Cindy Sherman’s “self-portraits” have always fascinated me. I’ve used her work, alongside Frida Kahlo’s self-portraits, to introduce composition classes to the personal essay. I use Sherman and Kahlo as examples of destabilizing the “I” while also rendering it as fully intact, witness and witnessed. The idea that one is both seeing and being seen by oneself is important. Transformation can only take place in this intermediary space of destabilized self location. The best writing comes out of this kind of exile. This is also true for the lyric, in which the creation of the self as in the essay is marked and marred by the authorial “I.” Frida Kahlo and Cindy Sherman represent a visual example of what this marring might look like, how it might manifest from poem to poem, from book to book, or from I to I.  Both are essayists or lyricists working through the medium of “and.”

Adorno writes that “the desire of the essay is not to seek and filter the eternal out of the transitory; it wants, rather, to make the transitory eternal.” Kahlo’s and especially Sherman’s images are this transitory made eternal.
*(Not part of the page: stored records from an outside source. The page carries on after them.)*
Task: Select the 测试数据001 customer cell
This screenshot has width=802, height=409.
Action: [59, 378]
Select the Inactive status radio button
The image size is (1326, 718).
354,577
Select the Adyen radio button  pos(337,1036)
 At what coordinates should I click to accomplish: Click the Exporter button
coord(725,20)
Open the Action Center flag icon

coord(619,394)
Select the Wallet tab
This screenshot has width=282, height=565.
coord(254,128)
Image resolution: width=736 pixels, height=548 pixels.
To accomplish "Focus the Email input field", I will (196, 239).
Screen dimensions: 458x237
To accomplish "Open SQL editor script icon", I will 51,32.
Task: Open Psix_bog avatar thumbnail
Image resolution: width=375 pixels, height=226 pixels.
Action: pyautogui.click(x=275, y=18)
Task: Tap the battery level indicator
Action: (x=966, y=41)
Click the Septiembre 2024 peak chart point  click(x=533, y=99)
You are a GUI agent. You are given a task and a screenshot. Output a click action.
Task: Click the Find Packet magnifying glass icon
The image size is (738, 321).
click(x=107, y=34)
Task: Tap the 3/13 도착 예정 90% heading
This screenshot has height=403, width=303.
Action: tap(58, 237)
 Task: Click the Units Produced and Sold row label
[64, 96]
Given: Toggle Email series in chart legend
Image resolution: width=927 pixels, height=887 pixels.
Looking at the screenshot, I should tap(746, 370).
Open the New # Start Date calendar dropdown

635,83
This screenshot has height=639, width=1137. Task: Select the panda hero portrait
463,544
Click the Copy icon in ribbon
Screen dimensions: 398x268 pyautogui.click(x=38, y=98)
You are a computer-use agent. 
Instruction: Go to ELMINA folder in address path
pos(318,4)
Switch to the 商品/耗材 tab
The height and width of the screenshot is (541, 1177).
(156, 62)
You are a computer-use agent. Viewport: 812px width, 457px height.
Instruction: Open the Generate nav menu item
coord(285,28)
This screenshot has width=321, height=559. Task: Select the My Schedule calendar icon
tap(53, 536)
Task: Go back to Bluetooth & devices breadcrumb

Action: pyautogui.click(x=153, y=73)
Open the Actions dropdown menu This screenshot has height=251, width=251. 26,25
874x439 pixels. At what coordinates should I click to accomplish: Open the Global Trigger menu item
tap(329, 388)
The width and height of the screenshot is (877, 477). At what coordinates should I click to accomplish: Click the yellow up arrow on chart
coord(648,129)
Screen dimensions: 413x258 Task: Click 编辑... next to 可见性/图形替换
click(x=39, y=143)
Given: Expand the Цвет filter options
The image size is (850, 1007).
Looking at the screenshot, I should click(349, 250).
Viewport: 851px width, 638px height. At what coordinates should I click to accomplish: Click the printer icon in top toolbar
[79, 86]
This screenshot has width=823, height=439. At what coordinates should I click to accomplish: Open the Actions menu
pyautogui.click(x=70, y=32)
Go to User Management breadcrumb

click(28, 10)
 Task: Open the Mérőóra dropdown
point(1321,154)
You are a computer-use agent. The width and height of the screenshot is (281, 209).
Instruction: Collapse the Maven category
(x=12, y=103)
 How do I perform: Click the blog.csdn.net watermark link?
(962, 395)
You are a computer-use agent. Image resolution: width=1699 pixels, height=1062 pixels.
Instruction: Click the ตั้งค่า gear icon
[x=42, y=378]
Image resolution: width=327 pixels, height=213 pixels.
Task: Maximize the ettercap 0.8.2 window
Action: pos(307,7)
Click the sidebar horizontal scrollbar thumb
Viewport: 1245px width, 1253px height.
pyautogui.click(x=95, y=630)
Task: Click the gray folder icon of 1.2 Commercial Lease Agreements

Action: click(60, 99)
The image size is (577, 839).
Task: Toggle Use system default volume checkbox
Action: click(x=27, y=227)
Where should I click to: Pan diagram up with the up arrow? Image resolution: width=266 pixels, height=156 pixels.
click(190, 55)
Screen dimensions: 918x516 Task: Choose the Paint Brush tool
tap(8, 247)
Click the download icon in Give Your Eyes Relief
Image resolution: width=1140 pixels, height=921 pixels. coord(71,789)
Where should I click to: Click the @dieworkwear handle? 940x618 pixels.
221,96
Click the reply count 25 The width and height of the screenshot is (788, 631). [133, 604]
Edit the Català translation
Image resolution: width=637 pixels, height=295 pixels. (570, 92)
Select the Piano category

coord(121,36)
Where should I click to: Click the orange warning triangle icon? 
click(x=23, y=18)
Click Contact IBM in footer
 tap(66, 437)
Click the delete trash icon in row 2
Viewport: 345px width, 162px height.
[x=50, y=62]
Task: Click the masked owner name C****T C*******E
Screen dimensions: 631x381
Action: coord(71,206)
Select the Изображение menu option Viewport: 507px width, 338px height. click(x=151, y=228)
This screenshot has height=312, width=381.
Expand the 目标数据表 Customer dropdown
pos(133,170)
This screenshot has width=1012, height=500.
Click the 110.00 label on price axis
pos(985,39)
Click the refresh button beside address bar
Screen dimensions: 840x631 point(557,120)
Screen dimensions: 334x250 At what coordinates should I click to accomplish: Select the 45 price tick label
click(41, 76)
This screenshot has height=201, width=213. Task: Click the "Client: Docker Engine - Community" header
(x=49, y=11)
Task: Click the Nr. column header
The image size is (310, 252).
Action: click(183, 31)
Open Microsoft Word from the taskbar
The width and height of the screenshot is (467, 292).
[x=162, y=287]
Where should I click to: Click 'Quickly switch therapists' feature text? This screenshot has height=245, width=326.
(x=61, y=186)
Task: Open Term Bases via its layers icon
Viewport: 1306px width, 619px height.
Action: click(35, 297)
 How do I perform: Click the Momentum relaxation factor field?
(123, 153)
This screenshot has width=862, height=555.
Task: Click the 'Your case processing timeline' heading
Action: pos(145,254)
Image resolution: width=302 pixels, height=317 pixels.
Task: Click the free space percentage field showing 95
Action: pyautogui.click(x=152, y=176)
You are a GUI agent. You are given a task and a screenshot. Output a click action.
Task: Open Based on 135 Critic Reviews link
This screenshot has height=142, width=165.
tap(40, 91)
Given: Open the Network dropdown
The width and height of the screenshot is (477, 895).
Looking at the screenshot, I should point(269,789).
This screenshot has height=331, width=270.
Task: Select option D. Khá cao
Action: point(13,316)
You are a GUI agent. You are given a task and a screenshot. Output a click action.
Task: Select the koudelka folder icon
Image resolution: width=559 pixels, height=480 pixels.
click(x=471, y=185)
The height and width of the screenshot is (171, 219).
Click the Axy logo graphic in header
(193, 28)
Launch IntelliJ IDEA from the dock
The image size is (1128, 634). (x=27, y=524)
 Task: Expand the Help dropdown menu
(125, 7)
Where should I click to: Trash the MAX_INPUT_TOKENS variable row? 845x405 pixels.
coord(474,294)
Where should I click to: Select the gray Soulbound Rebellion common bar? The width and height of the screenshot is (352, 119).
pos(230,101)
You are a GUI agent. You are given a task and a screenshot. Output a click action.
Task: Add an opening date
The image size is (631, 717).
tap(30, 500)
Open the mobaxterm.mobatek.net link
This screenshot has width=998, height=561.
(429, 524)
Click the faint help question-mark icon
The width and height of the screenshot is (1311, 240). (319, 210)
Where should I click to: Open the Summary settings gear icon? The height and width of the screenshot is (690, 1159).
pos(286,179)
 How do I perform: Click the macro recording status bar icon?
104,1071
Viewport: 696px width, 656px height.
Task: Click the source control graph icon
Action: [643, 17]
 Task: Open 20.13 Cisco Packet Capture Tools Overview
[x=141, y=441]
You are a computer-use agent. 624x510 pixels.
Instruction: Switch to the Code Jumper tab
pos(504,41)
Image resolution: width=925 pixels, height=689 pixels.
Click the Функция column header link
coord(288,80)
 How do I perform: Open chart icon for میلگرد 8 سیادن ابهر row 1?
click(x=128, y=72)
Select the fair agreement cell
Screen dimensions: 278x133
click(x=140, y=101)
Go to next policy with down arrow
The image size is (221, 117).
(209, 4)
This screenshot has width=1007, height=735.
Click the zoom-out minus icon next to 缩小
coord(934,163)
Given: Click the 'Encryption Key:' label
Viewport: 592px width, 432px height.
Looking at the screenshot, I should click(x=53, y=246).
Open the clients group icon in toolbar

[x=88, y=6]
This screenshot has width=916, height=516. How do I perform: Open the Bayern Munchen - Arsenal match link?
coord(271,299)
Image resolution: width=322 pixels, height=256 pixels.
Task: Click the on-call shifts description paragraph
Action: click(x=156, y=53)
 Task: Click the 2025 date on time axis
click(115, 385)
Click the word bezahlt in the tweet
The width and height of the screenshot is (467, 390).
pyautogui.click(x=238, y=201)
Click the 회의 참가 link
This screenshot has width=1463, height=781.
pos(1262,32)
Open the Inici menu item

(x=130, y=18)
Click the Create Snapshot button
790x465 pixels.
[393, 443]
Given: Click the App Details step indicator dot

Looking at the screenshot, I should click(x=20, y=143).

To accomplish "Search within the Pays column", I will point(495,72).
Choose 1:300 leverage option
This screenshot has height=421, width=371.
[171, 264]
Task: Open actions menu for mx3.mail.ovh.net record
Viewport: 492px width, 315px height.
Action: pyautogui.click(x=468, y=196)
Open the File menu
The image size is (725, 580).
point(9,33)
My main goal in writing is to transcend this notion of the “I,” to speak from an experience larger than the confines of my own physical body and all that my physical body has seen, endured, and enacted. In an interview in What is Poetry?, Lewis Warsh notes that “Identity is often slippery, and the way I write is only synonymous with who I am at the moment.”[12] This is true, but I want something even larger than multiple perspectives. I want to speak from multiple bodies, whatever that entails. Michael Palmer says, “I’m not sure I’ve ever actually met the author. The author passes through my life, a kind of presence-absence, but we do not speak.”[13] I like this idea a little better. The author becomes a kind of shadow self. There is an intersection, a crossroads by which we pass through one another, but we do not merge.

Cindy Sherman’s “self-portraits” also convey a presence-absence. There are a number of essays written about the insignificance of her using her own body to create these photographs. They are said to not comment on identity. For me, though, and I think for many others, the most interesting thing about these photos is the simultaneous presence and absence of Cindy Sherman. Or as Harryette Mullen says, “I don’t know if I’m undermining identity so much as continually rewriting and revising it.”[14] This acknowledgment of a very basic instability, of the eternal transience of “I,” is the face of a lyric self as rhizome.

Entryway V: Revision

Kurt Schwitter’s Merzbau,[15] Madeline Gins and Arakawa’s architectural bodies that attempt to make dying illegal,[16] and the Winchester House[17] haunt me. “…The fabric of the rhizome is the conjunction, ‘and…and…and…’” In one definition “and” accumulates, begins again and again, is in a state of perpetual becoming. “And” moves away from linear narratives that might confine us to a paradigm of life and death and saves us from ghosts that will stalk and murder us if we don’t continue to adapt. “And” is a bodily extension, a physical manifestation of externalized nest, a pathway. “And” desires the rupture of addition. “And” is a manifesto.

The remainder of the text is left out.